What you need to do:
Look through the entries below and return all lines including the word "Technician".

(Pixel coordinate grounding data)
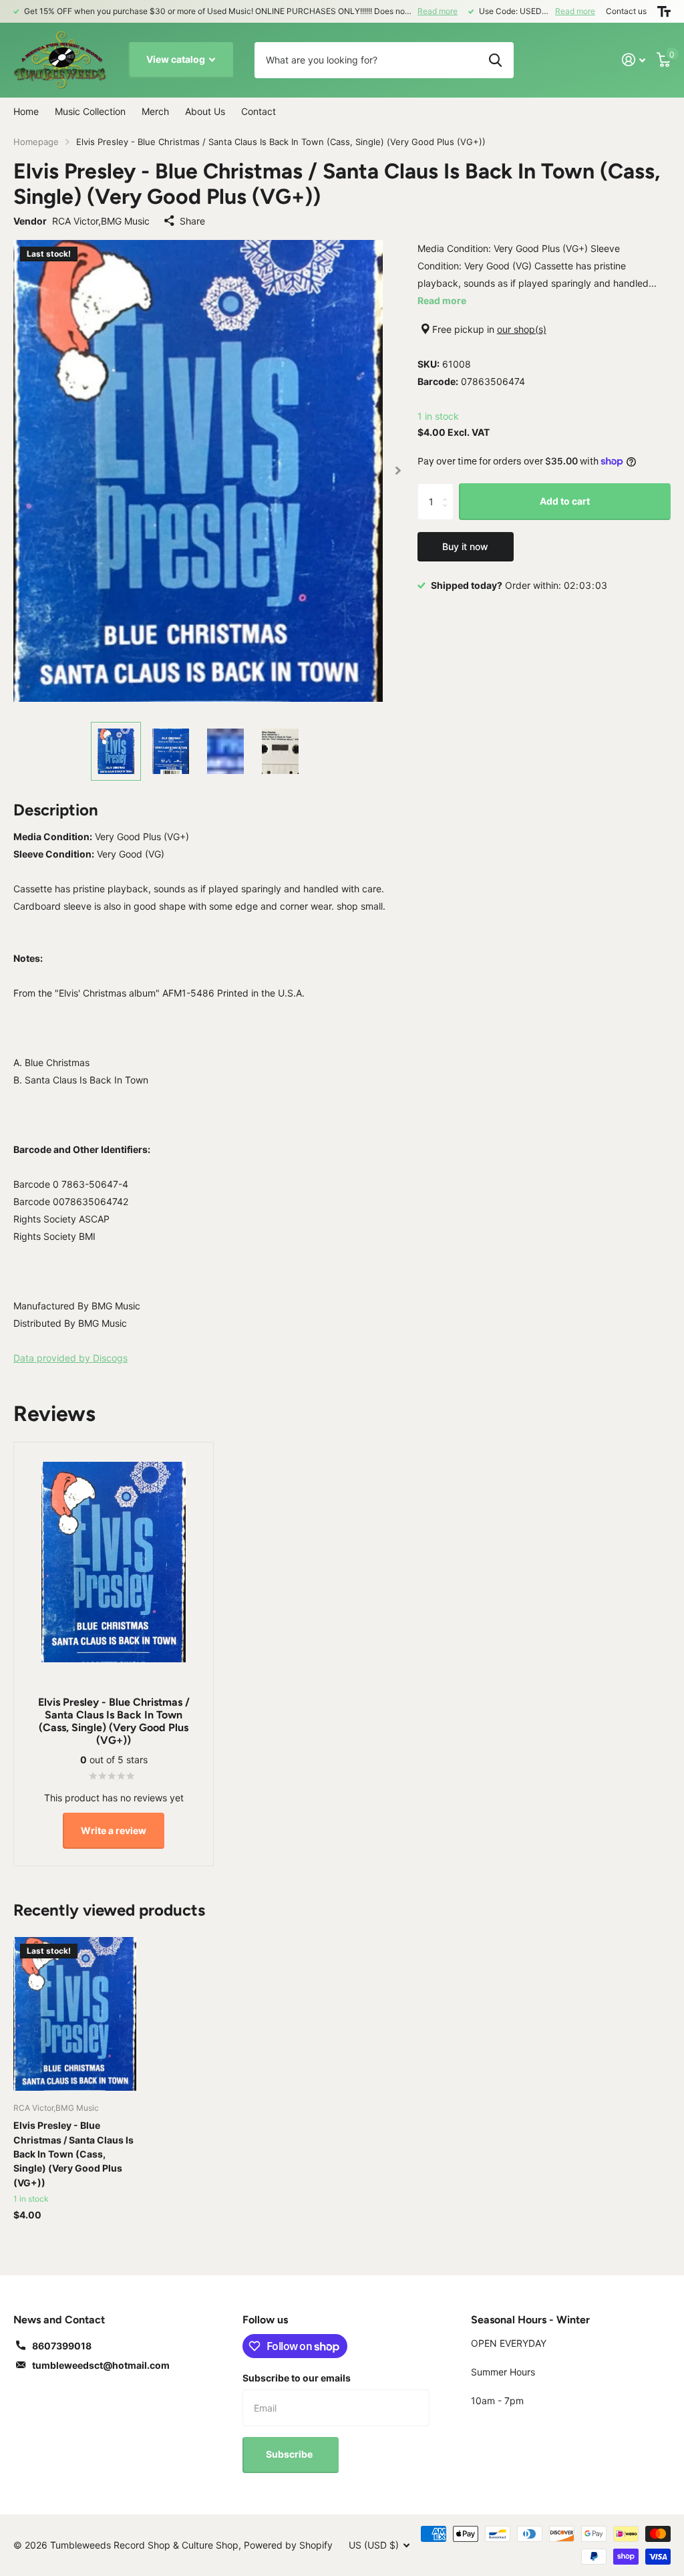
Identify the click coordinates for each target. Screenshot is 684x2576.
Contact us (626, 11)
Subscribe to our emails (296, 2378)
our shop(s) (521, 329)
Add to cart (565, 501)
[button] (398, 471)
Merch (155, 111)
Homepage (36, 141)
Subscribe (290, 2454)
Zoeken (495, 60)
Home (26, 111)
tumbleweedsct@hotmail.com (101, 2365)
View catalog (176, 59)
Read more (437, 11)
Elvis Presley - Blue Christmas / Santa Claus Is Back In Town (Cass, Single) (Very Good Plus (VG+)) (73, 2153)
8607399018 (62, 2345)
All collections (90, 112)
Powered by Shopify (288, 2545)
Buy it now (465, 546)
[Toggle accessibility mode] (664, 11)
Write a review (113, 1830)
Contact (258, 111)
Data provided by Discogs (70, 1358)
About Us (205, 111)
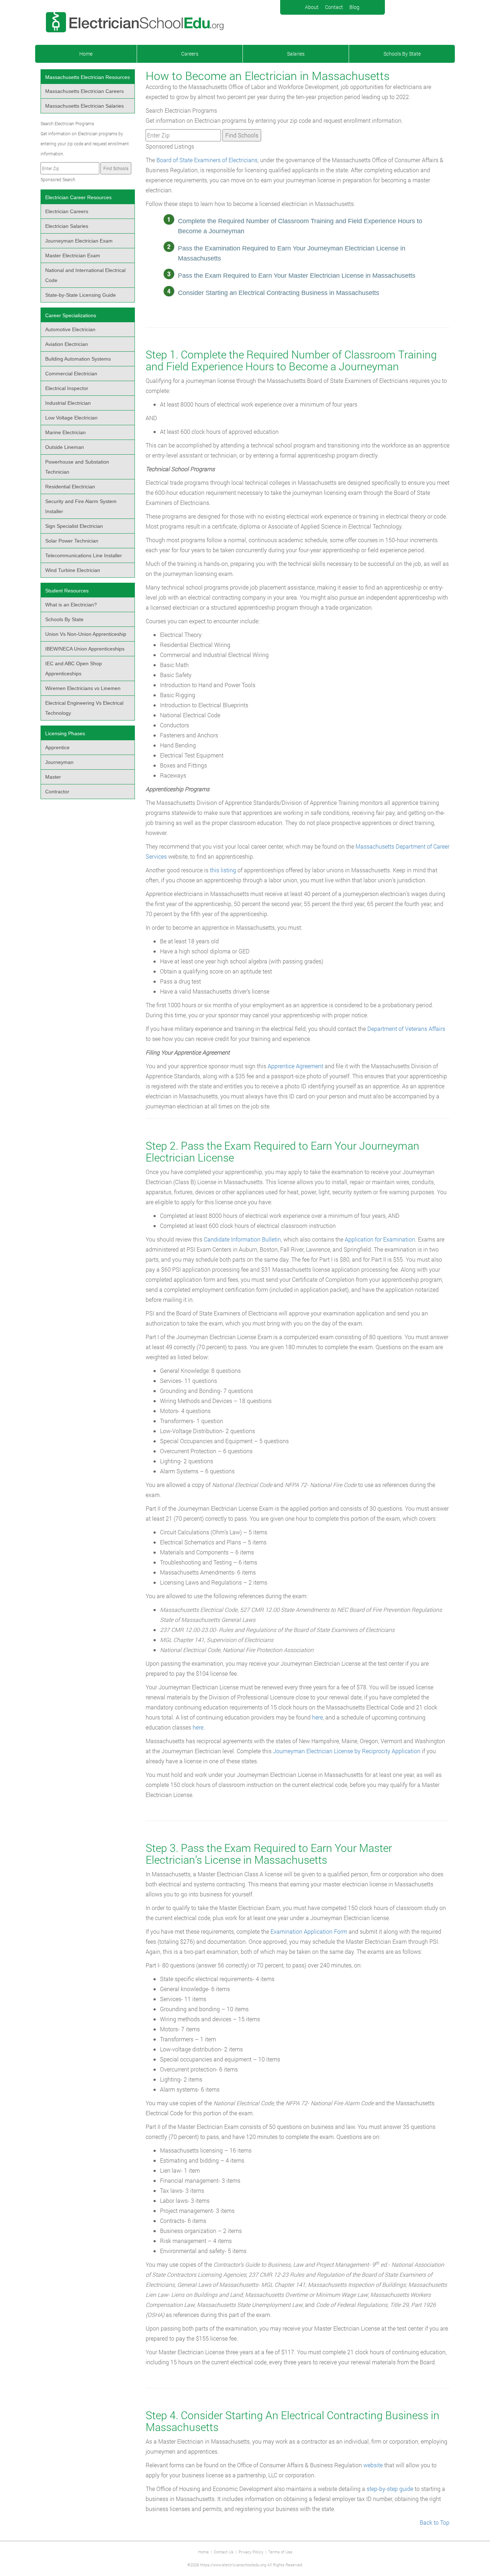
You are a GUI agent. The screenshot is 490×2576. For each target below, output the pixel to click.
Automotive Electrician (70, 329)
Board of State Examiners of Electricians (207, 160)
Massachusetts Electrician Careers (84, 91)
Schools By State (402, 53)
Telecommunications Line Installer (83, 555)
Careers (189, 53)
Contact (334, 7)
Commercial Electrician (71, 373)
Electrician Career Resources (78, 197)
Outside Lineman (64, 447)
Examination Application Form (308, 1931)
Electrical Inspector (66, 388)
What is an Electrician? (71, 604)
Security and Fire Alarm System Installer (81, 506)
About (312, 7)
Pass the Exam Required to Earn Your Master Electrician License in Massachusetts (296, 275)
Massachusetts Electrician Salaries (84, 106)
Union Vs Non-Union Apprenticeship (85, 634)
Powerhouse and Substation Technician (77, 467)
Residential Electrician (70, 486)
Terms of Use (280, 2551)
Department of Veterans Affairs (406, 1028)
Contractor (57, 791)
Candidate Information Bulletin (242, 1239)
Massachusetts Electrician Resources (87, 77)
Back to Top (434, 2522)
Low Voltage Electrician (71, 418)
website (373, 2465)
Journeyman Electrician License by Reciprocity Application (346, 1751)
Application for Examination (380, 1239)
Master (53, 777)
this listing (223, 870)
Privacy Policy (251, 2551)
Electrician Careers (66, 211)
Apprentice (57, 747)
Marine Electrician (65, 432)
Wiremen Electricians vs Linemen (83, 688)
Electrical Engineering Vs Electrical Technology (84, 708)
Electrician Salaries (66, 226)
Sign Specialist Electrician (74, 526)
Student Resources (67, 590)
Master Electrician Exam (72, 255)
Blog (354, 7)
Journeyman (59, 762)
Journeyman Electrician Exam (79, 241)
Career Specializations (70, 315)
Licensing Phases (65, 733)
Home (86, 53)
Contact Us (224, 2551)
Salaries (296, 53)
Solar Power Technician (71, 541)
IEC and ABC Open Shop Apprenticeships (73, 668)
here (317, 1717)
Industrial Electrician (68, 403)
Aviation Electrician (66, 344)
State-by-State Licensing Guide (80, 295)
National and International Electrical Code (85, 275)
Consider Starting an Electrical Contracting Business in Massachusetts (278, 292)
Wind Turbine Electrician (72, 570)
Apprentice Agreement (295, 1066)
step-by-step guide (390, 2488)
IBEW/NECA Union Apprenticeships (84, 649)
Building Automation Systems (78, 359)
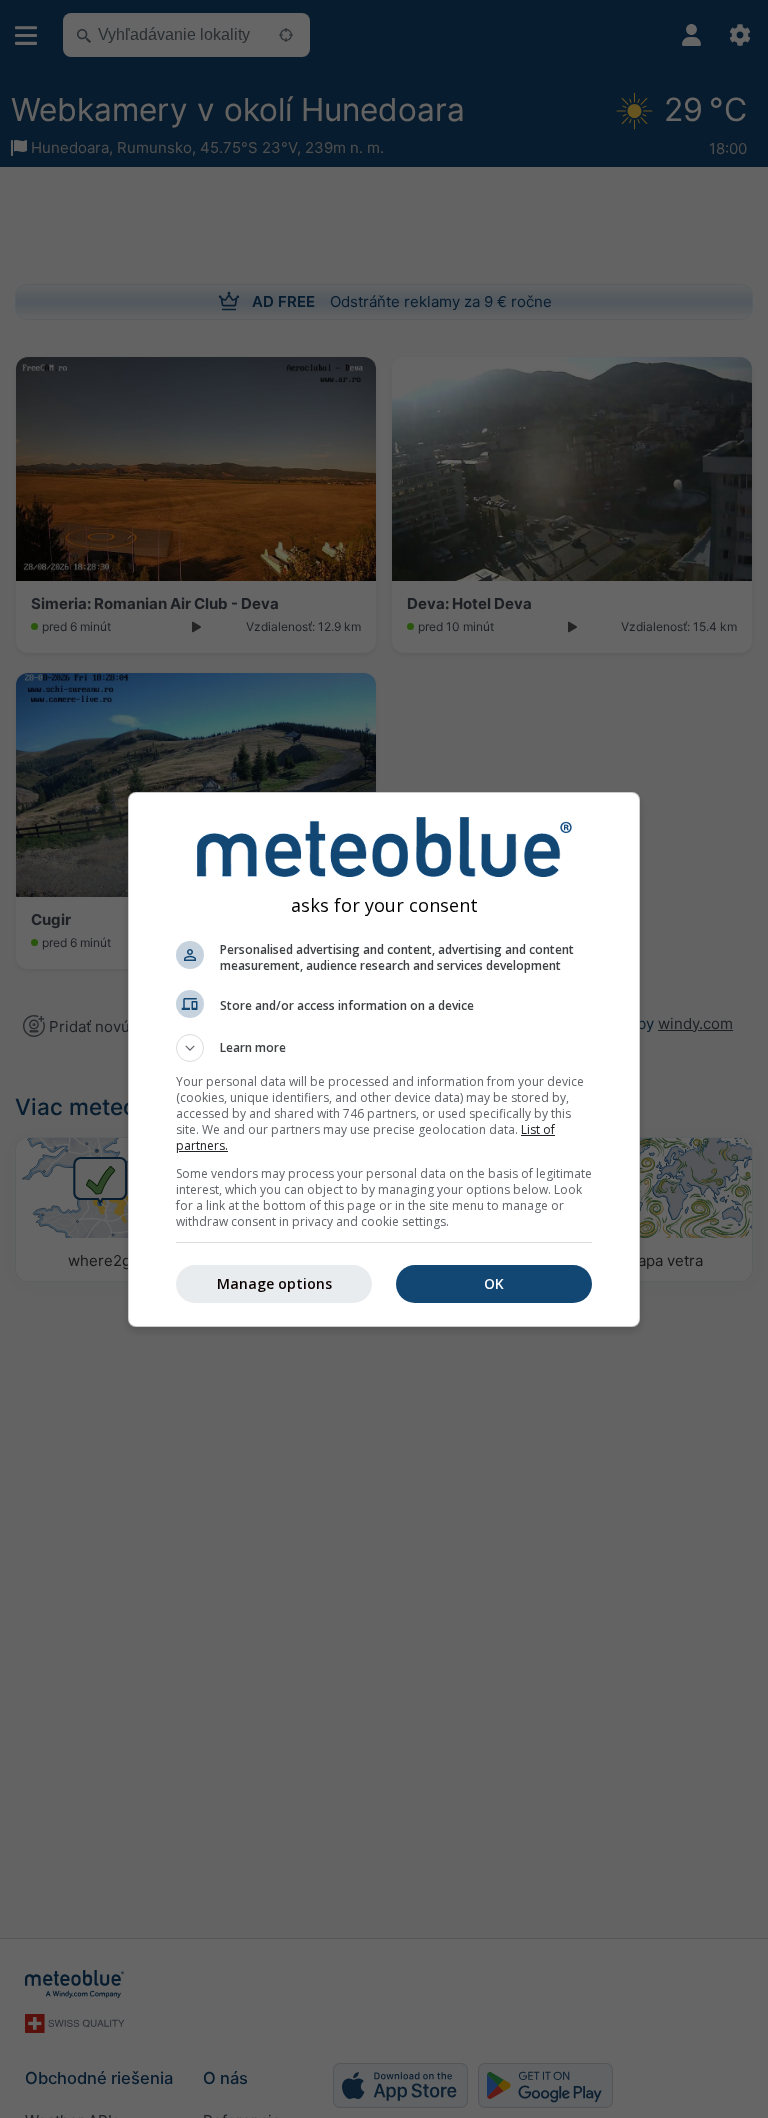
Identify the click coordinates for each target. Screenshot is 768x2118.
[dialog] (384, 1059)
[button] (384, 1048)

Solution for this exercise:
Powerhouse and Substation Technician (77, 467)
Solar Power Technician (71, 541)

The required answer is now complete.